Rear View Mirror
Sixteen or so weeks since the operation. Already it is an event disappearing in the rear-view mirror. No longer raw or real but something ever more poorly recalled in minute detail. Which makes the re-building process in many ways feel unconnected, abstract, almost a means within itself. Initially the endless physio and daily exercise routines were umbilically linked to surgery and therefore recovery. Now so much time has gone by that it is human nature to move on a step or two. There are times I feel relatively normal – standing, looking out at the garden, pondering the day, boiling the kettle for example. A false reverie that is still easily fractured by such mundanities as requiring socks to be placed on feet, a dropped tea-spoon to be retrieved from under a table or a sitting in a car seat immobile for any length of time. Reminders all, that the recovery journey is protracted and that I am almost certainly still closer to departure than arrivals, even at sixteen weeks.
The Healing Seasons
My rehabilitation is smoothly following the seasons, cemented into long-term memory by flawed perception and emotion.
Fuelled by Blue Bells
Immediate post-surgery and then post-hospital is now irrevocably linked to blue-bells - log-rolling out of bed to totter a few dozen leaden steps to the garden, throwing open the gate to watch the terrier snuffle about in the carpet of violet-blue at the edge of the woods. May 2017 is for me now frozen in aspic as relentlessly, gloriously warm, sunny, with the air full of hope and the sweet scent of bluebell flowers. I was very lucky to have such a balmy and fragrantly pollenated start to the recovery process.
June – Serotonin and Vitamin D
June and the weather just got brighter and hotter. Just at the time I turned 55 and was liberated into a 2 x 20 minute walking routine per day by my surgeon, Mr Tucker. It was possibly the most wonderful present I could have received. It was such a huge boost to walk out everyday in blue skies and bone-warming (and hopefully bone-fusing) heat. Everyday was a monochrome opposite to the last surgery, which I had in late September. Which meant I had to try and mobilise in the winter damp cold and dark. Top tip - if you have to have complex surgery, try and organise it for the spring or summer, it makes such a huge difference. June 2017 was a watershed for me - as the scars healed and the walking distance increased, I could feel my optimism slowly lift. A bit of serotonin and vitamin D goes a long way when it comes to healing I think.

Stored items
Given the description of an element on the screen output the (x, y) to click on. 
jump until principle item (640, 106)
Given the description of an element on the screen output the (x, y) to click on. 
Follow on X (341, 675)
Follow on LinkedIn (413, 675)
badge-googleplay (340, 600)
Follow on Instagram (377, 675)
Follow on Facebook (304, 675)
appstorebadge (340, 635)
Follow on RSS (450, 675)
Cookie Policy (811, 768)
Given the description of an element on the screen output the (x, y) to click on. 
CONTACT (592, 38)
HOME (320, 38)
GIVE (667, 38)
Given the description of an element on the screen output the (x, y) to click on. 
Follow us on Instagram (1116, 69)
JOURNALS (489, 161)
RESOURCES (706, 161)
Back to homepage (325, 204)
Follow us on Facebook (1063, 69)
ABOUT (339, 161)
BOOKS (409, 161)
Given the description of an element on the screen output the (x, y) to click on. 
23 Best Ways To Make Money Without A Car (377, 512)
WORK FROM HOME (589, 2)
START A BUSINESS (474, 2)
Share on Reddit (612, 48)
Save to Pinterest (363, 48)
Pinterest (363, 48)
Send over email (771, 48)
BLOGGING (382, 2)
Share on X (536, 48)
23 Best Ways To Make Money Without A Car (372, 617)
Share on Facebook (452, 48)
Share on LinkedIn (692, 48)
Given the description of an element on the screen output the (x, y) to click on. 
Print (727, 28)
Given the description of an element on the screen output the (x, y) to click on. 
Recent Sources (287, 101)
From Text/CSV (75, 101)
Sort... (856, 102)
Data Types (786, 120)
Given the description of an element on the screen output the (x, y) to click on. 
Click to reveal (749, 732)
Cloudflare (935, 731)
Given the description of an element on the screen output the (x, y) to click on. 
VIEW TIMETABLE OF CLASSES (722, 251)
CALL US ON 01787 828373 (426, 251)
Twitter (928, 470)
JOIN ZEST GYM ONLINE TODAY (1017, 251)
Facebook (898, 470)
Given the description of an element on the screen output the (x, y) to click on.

* [Exercise] Pick up the account of recovering from surgery across the seasons and continue it from its final sentence.

* [Answer box]
Could do better - July
July was a total disappointment. Both in terms of the weather, which immediately imploded the very afternoon the schools broke up! Poor little things all staring longingly out at a heatwave in June, walk straight out into a monsoon in July (and August and September). Plus the Tour de France was earth-shatteringly dull. I agree with Lance that it was entirely and depressingly predictable from the opening TT in Dussoldorf. Four of team Sky in the top ten and Froome’s nearest rival back in 49th and a colossal 36 seconds in deficit. The rest were essentially out of contention a few minutes into the race. T-h-i-r-t-y s-i-x seconds in 14 kilometres! Who didn’t think Le Tour was over right there? I did and Lance did. Because that statistic alone told Froome and his band of metric-obsessed flunkies that Mr Elbows was killing the competition on sustainable power. So just where were they going to beat him? Not on the climbs, not on descents (anymore) and certainly never in their dreams in a TT. The only reason I kept watching was because of the Lance Armstrong Podcasts which were intelligent, insightful, exciting, irreverent and downright honest, in diametric contrast to the largely sycophantic coverage that I witnessed elsewhere else.